Notable missing notes: G natural (pretty much the worst note, and for some reason, the one most young improvisers gravitate to), C# (the major seventh), and Ab/G#, the "blue" note from the minor blues scale.
Notable blues saxophone solos using only the minor blues scale: 0.
Notable blues saxophone solos using only the scale we just built: literally too many to list.
The catch? You have to learn three scales for the progression instead of just one. D, G, and A, the three keys we traverse in a three-chord blues progression. Nearly the entire canon of rock and roll/blues saxophone solos uses these three scales for 99% of the notes.
Some thoughts on Arkansas Junior High All Region music for saxophones...
First, let's look at Williemakeit Blues. A few things to note about the piece:
The most important thing, and the most commonly ignored, is how to articulate swing 1/8th notes. As the key area exercises now used in Arkansas All Region indicate, the basic idea is to slur from the "and" to the beat, which means you lightly tongue all of the "ands" and none of the beats. Sometimes the line will need an extra articulation or slur, and in real-world charts these are generally not indicated.
Tonguing every swing 1/8th note is practically never done. Don't do it, don't teach your students to do it, and don't expect it in the audition room. This is even true if the exercise/chart does not have any slur marks at all.
Why "practically never done?" Because we're talking about a very expressive form of music, and there are no hard and fast rules. So take things like "never" and "always" with a grain of salt.
How can students practice this articulation?
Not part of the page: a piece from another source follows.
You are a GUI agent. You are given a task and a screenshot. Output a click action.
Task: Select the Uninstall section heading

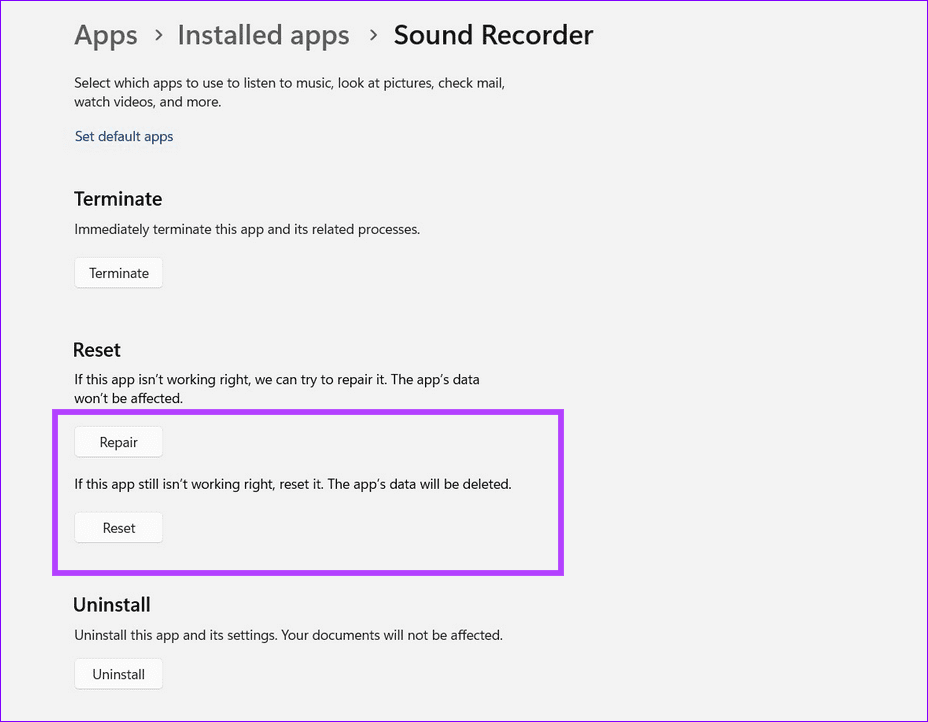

First, they need to listen. Glenn Miller's In the Mood is easy enough, and most band libraries will have the chart to read along. Learning to play along with the intro is an education in itself. Feel free to sub in your favorite swing recordings. Advanced saxophone students will get a lot from listening very closely to Charlie Parker then playing along. Ideally, by transcribing the solo themselves, but reading out of the Omnibook is a great way to help your ears guide your articulation and sense of swing.
Note length, accents and dynamics
As I noted earlier, Brian has done an excellent job of marking these stylistic considerations. Note the F# (I'm looking at an alto part) on the and of four in bar two. The crescendo is not just an artistic license taken by the composer; it is actually appropriate and nearly universally expected when reading this rhythm, even if not marked. The only thing missing here (again, in my opinion) is and accent mark on the F#. In swing style, accent any entrance that happens on the and, or beat two or beat four, and forte piano - crescendo through any held notes.
Now, let's look at the quarter note on beat three of bar three. This housetop accent is also stylistically appropriate, even if not marked. This marking means accented with space before and after the note. Note: this does not mean the note is short! Think DAHT, not dit. The length of quarter notes is not always the same, but playing a quarter note on beat one or three with this articulation is a good place to start. If you are playing in a big band, it is the job of the lead trumpet to dictate the length of these notes.
On to bar five, beat four. The composer has again notated an articulation that should be assumed in this situation: legato on the first 1/8th note, staccato on the second. In swing style, 1/8th notes followed by a rest are to be played short and accented.